Quelques jours après un rapport sur le nombre record de morts en 2023 dans la ville la plus chaude des États-Unis, un journaliste en rajoute une couche: qu’arriverait-il si, dans une métropole américaine, une panne d’électricité majeure mettait à mal tous les systèmes de climatisation… pendant une canicule?
L’an dernier, rappelle Jeff Goodell dans le New York Times, des chercheurs de trois États, dont l’Arizona —où se trouve cette ville la plus chaude des États-Unis, Phoenix— ont imaginé les conséquences qu’aurait une telle panne à Détroit, Atlanta et Phoenix.
À Détroit, 53% des édifices ont un système central de climatisation; à Atlanta, 94%; à Phoenix, 99%.
Une distribution d’électricité qui, pendant une canicule, serait interrompue pendant au moins deux jours, se traduirait, selon le modèle informatique de ces chercheurs, par 800 000 personnes à Phoenix qui auraient besoin de traitements médicaux pour cause de coups de chaleur et autres maux. Le nombre de décès s’élèverait à 13 000. À Atlanta, « seulement » 12 500 personnes devraient se rendre aux urgences.

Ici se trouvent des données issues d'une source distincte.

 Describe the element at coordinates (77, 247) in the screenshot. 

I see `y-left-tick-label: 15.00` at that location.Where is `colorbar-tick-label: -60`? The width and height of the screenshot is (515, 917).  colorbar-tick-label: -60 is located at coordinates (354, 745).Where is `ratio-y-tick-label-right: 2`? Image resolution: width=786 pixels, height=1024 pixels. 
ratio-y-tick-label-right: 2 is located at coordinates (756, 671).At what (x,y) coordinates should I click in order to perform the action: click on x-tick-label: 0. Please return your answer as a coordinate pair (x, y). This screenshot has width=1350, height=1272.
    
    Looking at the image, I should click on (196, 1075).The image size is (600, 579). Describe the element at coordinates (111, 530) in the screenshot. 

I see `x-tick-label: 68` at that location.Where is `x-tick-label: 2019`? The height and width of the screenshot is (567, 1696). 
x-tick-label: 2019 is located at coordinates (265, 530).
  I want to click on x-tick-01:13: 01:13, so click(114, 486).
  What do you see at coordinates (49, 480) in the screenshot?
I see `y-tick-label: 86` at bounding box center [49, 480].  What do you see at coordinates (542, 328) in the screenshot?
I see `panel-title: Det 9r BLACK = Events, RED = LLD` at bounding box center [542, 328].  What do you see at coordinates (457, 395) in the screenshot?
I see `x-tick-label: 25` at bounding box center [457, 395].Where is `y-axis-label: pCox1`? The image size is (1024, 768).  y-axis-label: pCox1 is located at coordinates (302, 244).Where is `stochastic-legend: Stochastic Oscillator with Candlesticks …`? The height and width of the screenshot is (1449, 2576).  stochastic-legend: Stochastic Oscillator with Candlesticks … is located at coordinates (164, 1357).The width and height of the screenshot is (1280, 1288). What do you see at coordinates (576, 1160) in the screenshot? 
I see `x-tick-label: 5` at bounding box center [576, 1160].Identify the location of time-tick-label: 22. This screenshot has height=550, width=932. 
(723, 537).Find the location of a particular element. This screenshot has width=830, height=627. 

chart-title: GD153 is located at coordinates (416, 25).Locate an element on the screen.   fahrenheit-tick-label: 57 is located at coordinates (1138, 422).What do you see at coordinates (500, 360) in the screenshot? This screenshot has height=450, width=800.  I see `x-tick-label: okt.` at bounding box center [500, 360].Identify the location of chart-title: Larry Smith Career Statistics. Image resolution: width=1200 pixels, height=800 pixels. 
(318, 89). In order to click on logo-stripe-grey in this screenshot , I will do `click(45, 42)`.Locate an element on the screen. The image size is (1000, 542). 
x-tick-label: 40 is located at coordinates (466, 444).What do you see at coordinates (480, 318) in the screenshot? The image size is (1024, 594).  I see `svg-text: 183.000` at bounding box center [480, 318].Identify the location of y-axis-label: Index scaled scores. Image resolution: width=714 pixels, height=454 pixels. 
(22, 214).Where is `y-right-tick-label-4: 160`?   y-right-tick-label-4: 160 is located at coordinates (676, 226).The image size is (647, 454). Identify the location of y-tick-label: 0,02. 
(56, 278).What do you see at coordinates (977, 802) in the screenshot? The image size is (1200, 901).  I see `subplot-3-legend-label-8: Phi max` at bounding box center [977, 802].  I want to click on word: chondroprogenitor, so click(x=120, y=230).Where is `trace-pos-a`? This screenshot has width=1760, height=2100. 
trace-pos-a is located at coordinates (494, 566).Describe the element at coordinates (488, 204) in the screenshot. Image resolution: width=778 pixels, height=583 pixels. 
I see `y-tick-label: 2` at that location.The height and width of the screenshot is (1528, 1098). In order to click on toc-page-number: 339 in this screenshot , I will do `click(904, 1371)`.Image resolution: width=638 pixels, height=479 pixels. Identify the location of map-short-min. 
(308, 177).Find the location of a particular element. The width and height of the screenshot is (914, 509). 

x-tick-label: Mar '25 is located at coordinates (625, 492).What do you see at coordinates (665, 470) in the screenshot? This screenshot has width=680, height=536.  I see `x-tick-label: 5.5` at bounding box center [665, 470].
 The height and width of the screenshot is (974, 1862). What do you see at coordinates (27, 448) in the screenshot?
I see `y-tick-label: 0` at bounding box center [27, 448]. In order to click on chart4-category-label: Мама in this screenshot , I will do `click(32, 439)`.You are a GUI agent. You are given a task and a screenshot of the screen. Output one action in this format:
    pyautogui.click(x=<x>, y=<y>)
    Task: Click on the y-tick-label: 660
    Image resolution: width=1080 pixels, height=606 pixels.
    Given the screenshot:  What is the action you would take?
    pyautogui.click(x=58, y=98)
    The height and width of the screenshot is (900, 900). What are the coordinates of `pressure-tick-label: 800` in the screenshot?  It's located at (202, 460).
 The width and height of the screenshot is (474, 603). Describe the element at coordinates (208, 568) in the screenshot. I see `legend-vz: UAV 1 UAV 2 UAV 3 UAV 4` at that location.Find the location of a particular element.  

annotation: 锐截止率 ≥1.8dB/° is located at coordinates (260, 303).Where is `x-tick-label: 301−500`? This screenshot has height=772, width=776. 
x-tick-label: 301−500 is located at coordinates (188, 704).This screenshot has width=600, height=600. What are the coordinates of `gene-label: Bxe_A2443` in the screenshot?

Les chercheurs ne s’aventuraient même pas à imaginer les causes d’une telle panne, se contentant de noter qu’entre 2015-2016 et 2020-2021, le nombre de pannes d’électricité définies comme « majeures » (major blackout) avait plus que doublé aux États-Unis.
En soi, ces chiffres ne sortent pas de nulle part. Selon une recherche publiée dans Nature Medicine, plus de 60 000 personnes sont mortes en Europe pendant l’été 2022, à cause des chaleurs extrêmes. En 2010, ce sont 56 000 personnes qui seraient mortes en Russie lors de la canicule record de cet été-là, selon une estimation du Bureau des Nations unies sur la réduction des risques.
La raison principale, que l’on a tendance à oublier, est que la chaleur n’est pas seulement quelque chose d’accablant : il y a des limites physiologiques à ce que notre corps est capable de supporter.
Certes, le scénario du pire des chercheurs américains s’avère plus grave à Phoenix parce que la ville est plus dépendante que les autres de la climatisation: pendant de longues périodes de l’été, on ne peut tout simplement pas y survivre sans climatisation. Mais leur étude rappelle aussi que des gestes peuvent être posés par les villes pour réduire les risques: moins d’asphalte et plus d’espaces verts, par exemple. Une meilleure identification des quartiers et des citoyens les plus vulnérables, en vue du jour où il faudra déployer des mesures d’urgence.
Mais la climatisation, aussi indispensable qu’elle soit, est venue au 20e siècle avec un désavantage, conclut Goodell, dont le dernier livre porte le titre révélateur The Heat Will Kill You First: Life and Death on a Scorched Planet. En s’en remettant à une technologie pour survivre aux inévitables canicules, l’être humain a souvent oublié à quel point il était vulnérable, en cas de défaillance du réseau électrique.